Which of the following is not equal to a³ + 4ab²?

(a)

$a(a^2 + \frac{6ba}{3(ab)^0}^2)$

(b)

$\frac{a^4b}{ab} + a(2b)^2$

(c)

((2^1+a+b)(2^1+a-b)a²b² + a⁴) / (a4^a)

(d)

$4\frac{((2ab)^2 + a^4 )}{4a}$

(e)

none of these

5.

Note, this question has two correct answers. If you got either right on the quiz, you were correct. Otherwise, find and justify both for the homework.

Which of the following does not equal 1?

(a)

5 mod 2

(b)

98179387171-19873956961 mod 10

(c)

4879165163*91991931877 mod 10

(d)

1987917135+19871938574 mod 2

(e)

1 mod 1999+1

6.

What is the best way to implement a queue?

(a)

A linked list, because the memory usage is proportional to the number of elements in the queue.

(b)

A circular array, because no memory is wasted with next (or previous) pointers.

(c)

A linked list, because it doesn't limit how many elements you can have in the queue.

(d)

A circular array; it's faster because you don't have to deference next or previous pointers.

(e)

It depends.

7.

Note, this question has no correct answer on the quiz. You should find and justify the correct answer for homework.

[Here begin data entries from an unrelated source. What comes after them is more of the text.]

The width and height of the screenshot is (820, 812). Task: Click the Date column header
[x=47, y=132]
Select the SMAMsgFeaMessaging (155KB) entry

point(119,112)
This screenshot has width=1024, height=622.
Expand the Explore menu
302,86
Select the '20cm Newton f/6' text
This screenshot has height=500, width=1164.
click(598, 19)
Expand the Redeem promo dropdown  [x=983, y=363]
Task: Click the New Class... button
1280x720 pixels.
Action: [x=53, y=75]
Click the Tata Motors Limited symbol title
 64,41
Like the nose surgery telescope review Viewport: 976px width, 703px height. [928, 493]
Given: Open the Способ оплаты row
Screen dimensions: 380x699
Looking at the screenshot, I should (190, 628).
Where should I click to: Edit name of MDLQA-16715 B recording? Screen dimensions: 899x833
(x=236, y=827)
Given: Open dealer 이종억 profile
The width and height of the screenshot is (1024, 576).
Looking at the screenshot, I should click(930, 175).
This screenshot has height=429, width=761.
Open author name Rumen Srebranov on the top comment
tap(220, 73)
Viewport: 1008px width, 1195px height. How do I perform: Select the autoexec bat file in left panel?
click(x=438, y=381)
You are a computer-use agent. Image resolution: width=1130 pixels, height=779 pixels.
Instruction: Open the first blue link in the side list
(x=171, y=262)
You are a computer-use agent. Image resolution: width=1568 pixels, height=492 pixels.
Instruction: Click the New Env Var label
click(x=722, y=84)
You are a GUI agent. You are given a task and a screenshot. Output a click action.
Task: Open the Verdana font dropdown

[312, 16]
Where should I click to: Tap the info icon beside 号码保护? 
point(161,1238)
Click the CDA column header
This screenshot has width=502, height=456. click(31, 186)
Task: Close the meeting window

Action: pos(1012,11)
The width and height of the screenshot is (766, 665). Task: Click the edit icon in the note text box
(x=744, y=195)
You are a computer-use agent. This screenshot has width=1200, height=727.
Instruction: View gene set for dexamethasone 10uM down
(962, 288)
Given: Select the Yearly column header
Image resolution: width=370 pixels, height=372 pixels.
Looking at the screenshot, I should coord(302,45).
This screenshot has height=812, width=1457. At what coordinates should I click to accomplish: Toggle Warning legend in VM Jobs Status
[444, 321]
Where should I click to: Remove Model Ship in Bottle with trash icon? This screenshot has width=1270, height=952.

The following pseudocode uses the functions C, F, and G.

if (C()) {
  for i = 1 to n
    for j = 1 to n
      F()
} else {
  F()
  G()
}

In terms of the runtime of C, F, and G (T(C), T(F), and T(G), respectively) the asymptotic bound on the runtime of this code must be equivalent to which of the following?

(a)

O(n²)

(b)

O(n³T(F) + T(C)T(F)T(G))

(c)

O(2nT(C)T(F) + T(C)T(F)T(G))

(d)

O(n²T(F)²T(G))

(e)

O(n²T(C)T(F) + T(C)T(F)T(G))

8.

Given that $T_1(N) \in \theta(f(N))$ and $T_2(N) \in \theta(f(N))$ which of the following is not true?

(a)

$T_1(N) + T_2(N) \in O(f(N))$

(b)

$T_1(N) - T_2(N) \in o(f(N))$

(c)

$T_1(N) / T_2(N) \in O(1)$

(d)

$T_1(N) \in O(T_2(N))$

(e)

$T_1(N) \in \Omega(T_2(N))$

9.

Which of the choices below is a correct upper bound on the running time of this code?

sum = 0;
for (i = 0; i < n; i++)
  for (j = 0; j < i; j++)
    sum++;

(a)

O(1)

(b)

$\omega(n^2)$

(c)

o(n²)

(d)

O(n² log n)

(e)

none of these

10.

Under which conditions would you want to store a reference to each row and column header in each element of a cross list?

(a)

Time is cheap, memory is precious.

(b)

Memory is precious, but the actual information stored at each element is small.

(c)

Time is precious, memory is cheap, but the actual information stored at each element is large.

(d)

none of the above

11.

What is a tight upper bound on the running time of this code?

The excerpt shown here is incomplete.